Copy the entries word for word, from the very first line through the line containing "This screenshot has height=500, width=1356.", including both of those lines.

Click-target data:
■ ■ ■ ■ ■

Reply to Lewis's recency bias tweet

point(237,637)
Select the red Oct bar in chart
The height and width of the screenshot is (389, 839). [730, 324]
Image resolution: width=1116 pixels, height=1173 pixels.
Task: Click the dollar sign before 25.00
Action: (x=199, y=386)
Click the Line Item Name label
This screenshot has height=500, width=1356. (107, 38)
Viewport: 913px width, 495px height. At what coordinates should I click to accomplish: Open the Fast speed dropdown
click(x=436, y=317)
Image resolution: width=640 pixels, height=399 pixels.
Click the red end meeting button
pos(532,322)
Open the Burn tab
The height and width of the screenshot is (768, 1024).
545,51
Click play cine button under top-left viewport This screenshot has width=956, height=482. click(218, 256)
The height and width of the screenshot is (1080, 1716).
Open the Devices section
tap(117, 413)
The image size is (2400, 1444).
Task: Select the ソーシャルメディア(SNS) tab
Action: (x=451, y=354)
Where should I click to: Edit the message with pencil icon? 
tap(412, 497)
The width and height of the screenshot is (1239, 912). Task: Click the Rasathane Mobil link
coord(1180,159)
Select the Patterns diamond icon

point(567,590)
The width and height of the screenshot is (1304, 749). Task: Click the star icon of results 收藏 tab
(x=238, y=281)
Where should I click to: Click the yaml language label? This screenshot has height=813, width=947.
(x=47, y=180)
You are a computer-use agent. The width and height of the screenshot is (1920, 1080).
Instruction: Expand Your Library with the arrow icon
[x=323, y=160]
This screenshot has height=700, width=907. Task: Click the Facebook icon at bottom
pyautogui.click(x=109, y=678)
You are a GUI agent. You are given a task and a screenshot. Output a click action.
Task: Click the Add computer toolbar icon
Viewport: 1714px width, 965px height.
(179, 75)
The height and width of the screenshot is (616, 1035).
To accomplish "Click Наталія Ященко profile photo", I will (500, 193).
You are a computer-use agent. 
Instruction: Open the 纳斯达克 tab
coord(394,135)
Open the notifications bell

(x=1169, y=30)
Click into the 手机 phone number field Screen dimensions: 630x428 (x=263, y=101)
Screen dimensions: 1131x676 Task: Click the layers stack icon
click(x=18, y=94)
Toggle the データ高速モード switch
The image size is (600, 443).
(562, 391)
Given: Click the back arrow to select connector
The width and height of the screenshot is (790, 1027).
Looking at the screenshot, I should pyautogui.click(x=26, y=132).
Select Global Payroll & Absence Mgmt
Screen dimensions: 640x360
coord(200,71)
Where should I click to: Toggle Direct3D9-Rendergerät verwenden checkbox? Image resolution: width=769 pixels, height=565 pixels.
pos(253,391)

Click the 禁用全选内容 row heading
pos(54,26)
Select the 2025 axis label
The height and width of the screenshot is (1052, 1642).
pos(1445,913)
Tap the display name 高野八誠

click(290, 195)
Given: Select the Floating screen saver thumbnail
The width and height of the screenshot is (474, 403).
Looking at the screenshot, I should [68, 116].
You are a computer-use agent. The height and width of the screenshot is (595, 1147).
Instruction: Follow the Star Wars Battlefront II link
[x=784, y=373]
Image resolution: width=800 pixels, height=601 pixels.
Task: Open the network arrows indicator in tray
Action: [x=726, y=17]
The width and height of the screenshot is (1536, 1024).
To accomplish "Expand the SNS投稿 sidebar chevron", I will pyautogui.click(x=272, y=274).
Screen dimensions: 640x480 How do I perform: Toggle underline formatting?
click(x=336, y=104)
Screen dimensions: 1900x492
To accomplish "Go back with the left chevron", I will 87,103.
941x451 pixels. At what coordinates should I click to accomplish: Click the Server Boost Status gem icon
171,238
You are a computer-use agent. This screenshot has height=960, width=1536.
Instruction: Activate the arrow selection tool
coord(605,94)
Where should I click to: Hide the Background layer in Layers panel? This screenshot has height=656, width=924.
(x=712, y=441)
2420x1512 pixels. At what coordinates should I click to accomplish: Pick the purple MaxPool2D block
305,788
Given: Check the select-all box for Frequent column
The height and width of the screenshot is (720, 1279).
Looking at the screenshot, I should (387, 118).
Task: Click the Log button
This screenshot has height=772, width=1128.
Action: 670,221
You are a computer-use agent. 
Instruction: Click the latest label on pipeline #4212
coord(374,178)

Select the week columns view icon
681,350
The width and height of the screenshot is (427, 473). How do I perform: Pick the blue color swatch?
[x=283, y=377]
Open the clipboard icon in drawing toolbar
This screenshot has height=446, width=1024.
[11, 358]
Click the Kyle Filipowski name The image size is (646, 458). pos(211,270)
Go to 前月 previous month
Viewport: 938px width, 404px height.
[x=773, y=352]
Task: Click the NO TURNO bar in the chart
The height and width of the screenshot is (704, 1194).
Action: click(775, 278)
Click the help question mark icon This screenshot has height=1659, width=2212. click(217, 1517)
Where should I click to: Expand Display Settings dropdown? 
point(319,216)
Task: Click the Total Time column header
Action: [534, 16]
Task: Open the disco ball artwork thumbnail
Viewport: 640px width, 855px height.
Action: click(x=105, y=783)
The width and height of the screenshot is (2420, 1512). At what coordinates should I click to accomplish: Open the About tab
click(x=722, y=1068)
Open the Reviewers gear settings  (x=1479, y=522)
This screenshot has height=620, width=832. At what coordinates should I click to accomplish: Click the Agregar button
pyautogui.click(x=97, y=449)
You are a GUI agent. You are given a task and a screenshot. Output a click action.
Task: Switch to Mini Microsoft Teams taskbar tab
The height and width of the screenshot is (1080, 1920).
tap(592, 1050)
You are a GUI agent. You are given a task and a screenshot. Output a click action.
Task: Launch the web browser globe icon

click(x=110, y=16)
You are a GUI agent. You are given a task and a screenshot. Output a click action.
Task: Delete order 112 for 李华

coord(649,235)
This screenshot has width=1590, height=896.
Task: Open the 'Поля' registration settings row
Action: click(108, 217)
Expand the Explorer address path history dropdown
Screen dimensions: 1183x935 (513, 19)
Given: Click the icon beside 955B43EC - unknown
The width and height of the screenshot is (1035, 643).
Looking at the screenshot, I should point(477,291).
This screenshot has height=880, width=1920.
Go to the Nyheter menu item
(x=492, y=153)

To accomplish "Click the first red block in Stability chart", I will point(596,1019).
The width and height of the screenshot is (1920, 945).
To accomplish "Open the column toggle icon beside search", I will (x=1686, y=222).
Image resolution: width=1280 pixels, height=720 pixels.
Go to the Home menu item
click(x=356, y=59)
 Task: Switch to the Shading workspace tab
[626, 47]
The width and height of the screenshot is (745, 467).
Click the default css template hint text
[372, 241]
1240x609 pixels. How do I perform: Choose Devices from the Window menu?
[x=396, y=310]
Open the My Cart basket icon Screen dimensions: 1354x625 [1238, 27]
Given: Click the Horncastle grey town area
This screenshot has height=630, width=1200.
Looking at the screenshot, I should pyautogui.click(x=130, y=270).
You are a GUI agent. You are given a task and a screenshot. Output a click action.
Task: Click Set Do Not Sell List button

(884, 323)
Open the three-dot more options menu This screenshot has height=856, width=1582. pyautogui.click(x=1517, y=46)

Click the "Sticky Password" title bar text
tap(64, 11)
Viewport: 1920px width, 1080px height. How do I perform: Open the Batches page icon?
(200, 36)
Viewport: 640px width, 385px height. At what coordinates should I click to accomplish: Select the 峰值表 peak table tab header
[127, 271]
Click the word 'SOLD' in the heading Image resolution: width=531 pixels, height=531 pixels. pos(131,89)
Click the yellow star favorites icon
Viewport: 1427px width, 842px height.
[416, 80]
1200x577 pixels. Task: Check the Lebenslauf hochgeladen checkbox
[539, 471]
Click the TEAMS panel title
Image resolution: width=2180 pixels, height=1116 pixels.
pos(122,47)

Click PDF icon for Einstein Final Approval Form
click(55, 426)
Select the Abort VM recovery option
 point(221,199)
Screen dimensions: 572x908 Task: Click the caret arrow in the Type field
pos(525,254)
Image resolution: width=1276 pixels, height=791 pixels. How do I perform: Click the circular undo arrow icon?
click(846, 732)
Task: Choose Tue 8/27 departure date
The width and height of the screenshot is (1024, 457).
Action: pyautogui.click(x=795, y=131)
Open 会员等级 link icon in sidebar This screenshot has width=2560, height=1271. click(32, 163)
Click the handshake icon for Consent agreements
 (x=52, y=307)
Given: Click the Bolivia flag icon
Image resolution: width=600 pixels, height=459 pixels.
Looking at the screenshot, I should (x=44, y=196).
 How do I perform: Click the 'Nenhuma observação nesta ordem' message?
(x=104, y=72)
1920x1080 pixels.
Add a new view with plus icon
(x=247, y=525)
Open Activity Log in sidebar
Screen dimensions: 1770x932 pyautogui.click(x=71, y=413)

■ ■ ■ ■ ■

● Output
Reply to Lewis's recency bias tweet

point(237,637)
Select the red Oct bar in chart
The height and width of the screenshot is (389, 839). [730, 324]
Image resolution: width=1116 pixels, height=1173 pixels.
Task: Click the dollar sign before 25.00
Action: (x=199, y=386)
Click the Line Item Name label
This screenshot has height=500, width=1356. (107, 38)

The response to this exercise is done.